Come utilizzare correttamente i riscaldatori in ceramica nelle cucine automatizzate
Quando si gestisce una cucina automatizzata, mantenere il cibo caldo rappresenta una vera sfida. Si vuole che il cibo rimanga caldo, ma allo stesso tempo non si vuole che diventi secco e duro. È qui che entrano in gioco questi riscaldatori a radiazione infrarossa in ceramica.
Essi non semplicemente irradiano calore: utilizzano radiazioni a lunghezza d’onda corta per riscaldare il cibo in modo veloce. Ma il vero segreto non è il riscaldatore stesso, bensì il modo in cui viene controllato.
Perché questi riscaldatori funzionano così bene
Si possono considerare come motori termici ad alta densità di calore. Poiché l’elemento riscaldante è integrato direttamente nella ceramica, essi possono raggiungere temperature estremamente elevate in tempi molto brevi.
La cosa migliore è che non sprecano tempo a riscaldare l’aria intorno al cibo: inviano l’energia direttamente sul cibo stesso. È quasi istantaneo. Quando un sensore rileva che un nuovo vassoio entra nella zona di riscaldamento, il riscaldatore si attiva immediatamente e raggiunge la temperatura desiderata in pochi secondi. Niente attese.
Il “cervello” che controlla il riscaldamento
Non si può semplicemente utilizzare un termostato tradizionale. Questo porterebbe a situazioni in cui il cibo diventa troppo caldo o troppo freddo.
Invece, utilizziamo controller PID abbinati a sensori a radiazione infrarossa o termocoppie di tipo K. Per mantenere la temperatura costante, utilizziamo relè a stato solido e tecnologie PWM. In pratica, azioniamo l’alimentazione in piccoli impulsi di pochi millisecondi.

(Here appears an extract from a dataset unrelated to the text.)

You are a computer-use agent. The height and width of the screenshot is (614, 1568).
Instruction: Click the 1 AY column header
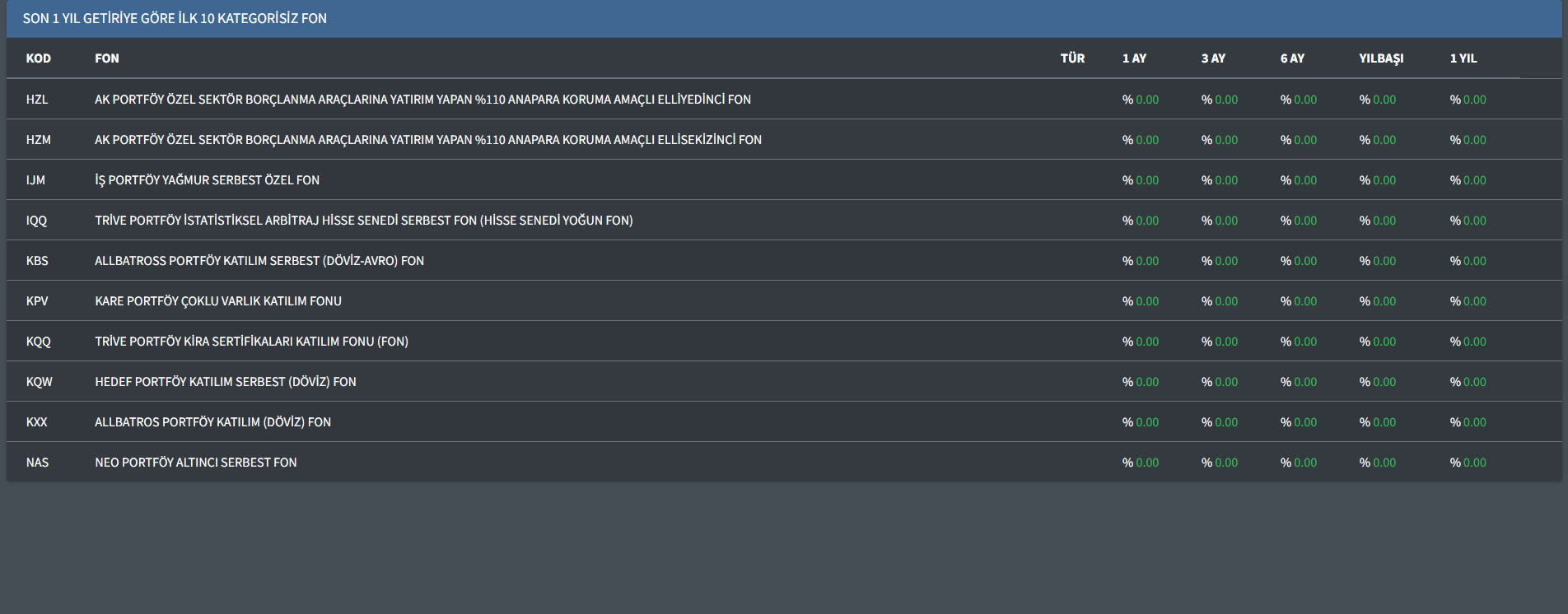(1134, 58)
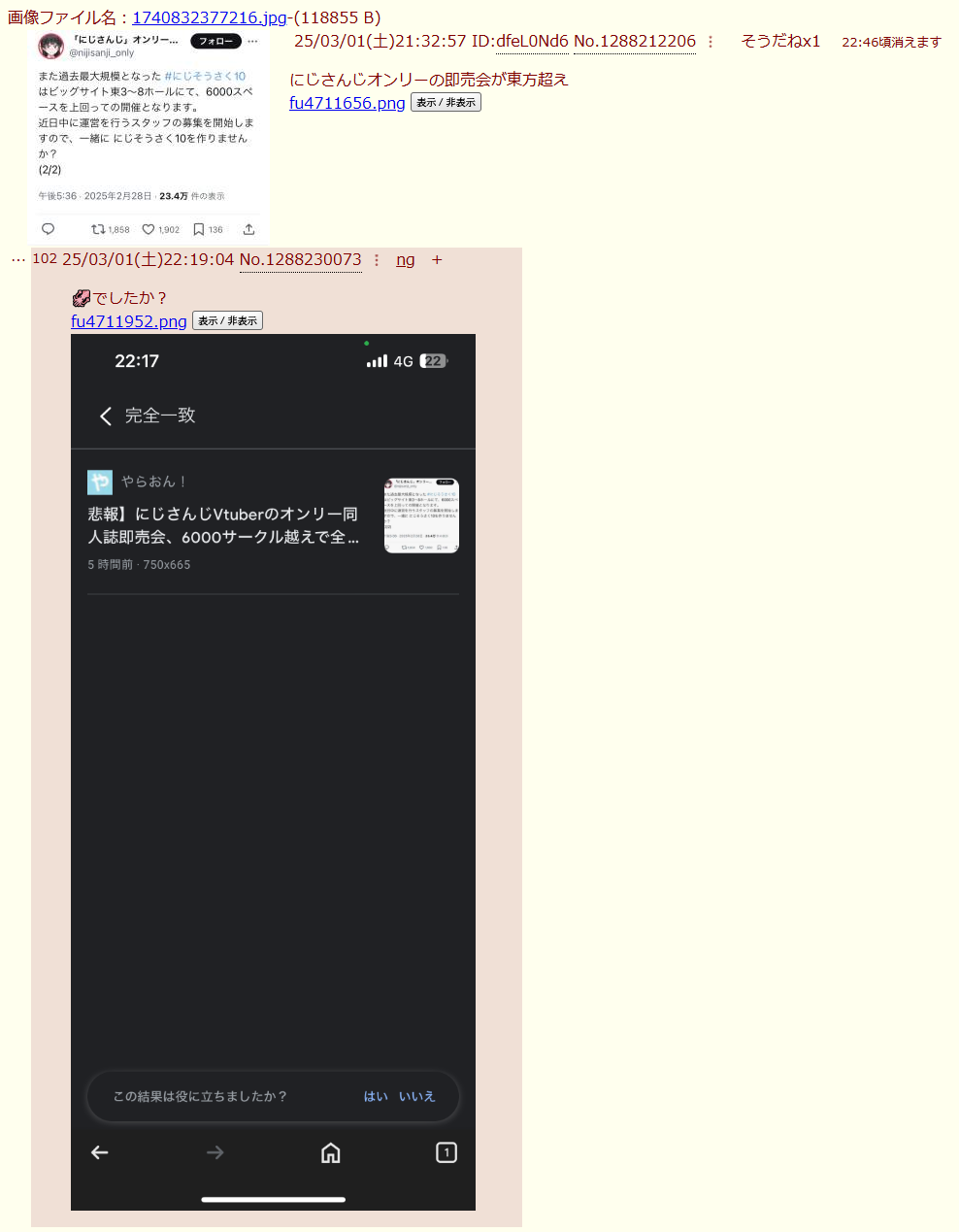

Sembra caotico, ma in realtà permette di mantenere una temperatura costante. Nessun rischio di surriscaldamento, nessun punto caldo o freddo: solo un riscaldamento uniforme e affidabile.
Le sfide tecniche
Niente è perfetto. Gli elementi ad alta potenza sono ottimi per la velocità di riscaldamento, ma richiedono molta energia e generano molto calore. Se si mettono insieme dieci di questi elementi in uno spazio ridotto, si creano problemi: l’ambiente diventa come un forno, e se non si fa attenzione, i componenti elettronici potrebbero danneggiarsi. Ecco perché dedichiamo tanto tempo alla progettazione dei sistemi di ventilazione e raffreddamento. È necessario allontanare il calore dai componenti elettronici.
Inoltre, modifichiamo le dimensioni delle piastre in ceramica per ogni progetto. Ogni disposizione dei ripiani è diversa, e vogliamo che il calore raggiunga uniformemente il cibo. Niente punti caldi o freddi: solo un riscaldamento costante che mantiene il cibo esattamente dove deve essere.